■ Records for this task ■
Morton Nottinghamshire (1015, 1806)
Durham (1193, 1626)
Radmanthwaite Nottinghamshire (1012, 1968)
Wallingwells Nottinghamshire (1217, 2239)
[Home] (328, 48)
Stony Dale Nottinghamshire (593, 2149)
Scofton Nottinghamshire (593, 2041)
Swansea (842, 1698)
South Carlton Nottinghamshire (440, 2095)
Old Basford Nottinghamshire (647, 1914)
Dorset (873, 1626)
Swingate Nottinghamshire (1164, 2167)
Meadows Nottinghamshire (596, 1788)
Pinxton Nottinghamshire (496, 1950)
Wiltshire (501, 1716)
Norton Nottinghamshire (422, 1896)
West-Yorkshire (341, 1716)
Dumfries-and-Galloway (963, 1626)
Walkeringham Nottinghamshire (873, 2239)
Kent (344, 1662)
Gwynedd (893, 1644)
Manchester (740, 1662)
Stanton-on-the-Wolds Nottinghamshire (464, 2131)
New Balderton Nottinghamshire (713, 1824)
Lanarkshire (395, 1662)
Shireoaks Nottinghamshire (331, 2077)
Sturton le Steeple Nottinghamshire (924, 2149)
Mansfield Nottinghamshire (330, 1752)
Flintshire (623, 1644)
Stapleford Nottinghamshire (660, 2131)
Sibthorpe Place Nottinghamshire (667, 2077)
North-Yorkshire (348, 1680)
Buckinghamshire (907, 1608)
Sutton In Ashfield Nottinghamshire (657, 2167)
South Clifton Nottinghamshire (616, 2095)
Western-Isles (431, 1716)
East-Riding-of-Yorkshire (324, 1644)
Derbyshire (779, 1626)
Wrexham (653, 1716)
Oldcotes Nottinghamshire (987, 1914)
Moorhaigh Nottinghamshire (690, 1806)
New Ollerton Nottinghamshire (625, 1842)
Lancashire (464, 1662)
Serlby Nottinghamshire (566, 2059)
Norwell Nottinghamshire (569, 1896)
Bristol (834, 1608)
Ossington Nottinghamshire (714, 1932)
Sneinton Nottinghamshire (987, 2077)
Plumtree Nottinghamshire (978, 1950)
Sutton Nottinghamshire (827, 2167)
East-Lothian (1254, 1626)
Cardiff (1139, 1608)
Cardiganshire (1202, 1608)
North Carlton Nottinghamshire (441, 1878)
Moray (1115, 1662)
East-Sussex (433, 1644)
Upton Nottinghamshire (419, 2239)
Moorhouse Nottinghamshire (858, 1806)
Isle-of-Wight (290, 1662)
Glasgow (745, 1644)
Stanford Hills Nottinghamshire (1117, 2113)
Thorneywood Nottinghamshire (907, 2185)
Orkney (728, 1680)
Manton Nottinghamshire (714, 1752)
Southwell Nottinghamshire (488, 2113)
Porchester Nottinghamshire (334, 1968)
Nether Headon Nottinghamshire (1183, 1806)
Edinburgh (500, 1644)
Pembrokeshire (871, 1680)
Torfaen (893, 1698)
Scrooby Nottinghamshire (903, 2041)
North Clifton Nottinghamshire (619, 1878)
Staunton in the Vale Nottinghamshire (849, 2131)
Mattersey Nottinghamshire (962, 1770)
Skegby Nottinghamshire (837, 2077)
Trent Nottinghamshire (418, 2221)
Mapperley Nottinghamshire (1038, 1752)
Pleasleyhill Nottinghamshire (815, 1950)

■ To do ■
The response should consist of every record above, reproduced exactly.

■ Task result ■
Morton Nottinghamshire (1015, 1806)
Durham (1193, 1626)
Radmanthwaite Nottinghamshire (1012, 1968)
Wallingwells Nottinghamshire (1217, 2239)
[Home] (328, 48)
Stony Dale Nottinghamshire (593, 2149)
Scofton Nottinghamshire (593, 2041)
Swansea (842, 1698)
South Carlton Nottinghamshire (440, 2095)
Old Basford Nottinghamshire (647, 1914)
Dorset (873, 1626)
Swingate Nottinghamshire (1164, 2167)
Meadows Nottinghamshire (596, 1788)
Pinxton Nottinghamshire (496, 1950)
Wiltshire (501, 1716)
Norton Nottinghamshire (422, 1896)
West-Yorkshire (341, 1716)
Dumfries-and-Galloway (963, 1626)
Walkeringham Nottinghamshire (873, 2239)
Kent (344, 1662)
Gwynedd (893, 1644)
Manchester (740, 1662)
Stanton-on-the-Wolds Nottinghamshire (464, 2131)
New Balderton Nottinghamshire (713, 1824)
Lanarkshire (395, 1662)
Shireoaks Nottinghamshire (331, 2077)
Sturton le Steeple Nottinghamshire (924, 2149)
Mansfield Nottinghamshire (330, 1752)
Flintshire (623, 1644)
Stapleford Nottinghamshire (660, 2131)
Sibthorpe Place Nottinghamshire (667, 2077)
North-Yorkshire (348, 1680)
Buckinghamshire (907, 1608)
Sutton In Ashfield Nottinghamshire (657, 2167)
South Clifton Nottinghamshire (616, 2095)
Western-Isles (431, 1716)
East-Riding-of-Yorkshire (324, 1644)
Derbyshire (779, 1626)
Wrexham (653, 1716)
Oldcotes Nottinghamshire (987, 1914)
Moorhaigh Nottinghamshire (690, 1806)
New Ollerton Nottinghamshire (625, 1842)
Lancashire (464, 1662)
Serlby Nottinghamshire (566, 2059)
Norwell Nottinghamshire (569, 1896)
Bristol (834, 1608)
Ossington Nottinghamshire (714, 1932)
Sneinton Nottinghamshire (987, 2077)
Plumtree Nottinghamshire (978, 1950)
Sutton Nottinghamshire (827, 2167)
East-Lothian (1254, 1626)
Cardiff (1139, 1608)
Cardiganshire (1202, 1608)
North Carlton Nottinghamshire (441, 1878)
Moray (1115, 1662)
East-Sussex (433, 1644)
Upton Nottinghamshire (419, 2239)
Moorhouse Nottinghamshire (858, 1806)
Isle-of-Wight (290, 1662)
Glasgow (745, 1644)
Stanford Hills Nottinghamshire (1117, 2113)
Thorneywood Nottinghamshire (907, 2185)
Orkney (728, 1680)
Manton Nottinghamshire (714, 1752)
Southwell Nottinghamshire (488, 2113)
Porchester Nottinghamshire (334, 1968)
Nether Headon Nottinghamshire (1183, 1806)
Edinburgh (500, 1644)
Pembrokeshire (871, 1680)
Torfaen (893, 1698)
Scrooby Nottinghamshire (903, 2041)
North Clifton Nottinghamshire (619, 1878)
Staunton in the Vale Nottinghamshire (849, 2131)
Mattersey Nottinghamshire (962, 1770)
Skegby Nottinghamshire (837, 2077)
Trent Nottinghamshire (418, 2221)
Mapperley Nottinghamshire (1038, 1752)
Pleasleyhill Nottinghamshire (815, 1950)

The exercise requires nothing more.